From the entries below, reproduce exactly the line containing "You are a GUI", the line containing "The width and", and every line in between, with nothing added.

=== SUPPLIED MATERIAL ===

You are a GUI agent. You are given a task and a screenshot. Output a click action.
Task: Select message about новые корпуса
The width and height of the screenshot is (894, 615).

===
=== SUPPLIED MATERIAL ===

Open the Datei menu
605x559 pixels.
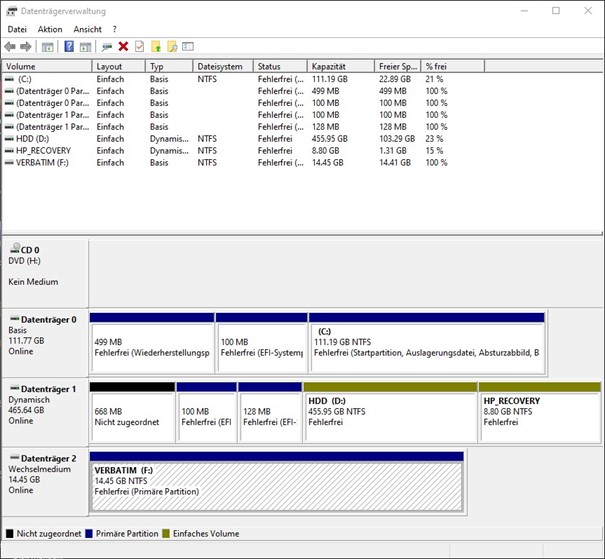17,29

===
=== SUPPLIED MATERIAL ===

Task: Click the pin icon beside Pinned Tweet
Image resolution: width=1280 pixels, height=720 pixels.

===

TASK RESPONSE:
You are a GUI agent. You are given a task and a screenshot. Output a click action.
Task: Select message about новые корпуса
The width and height of the screenshot is (894, 615).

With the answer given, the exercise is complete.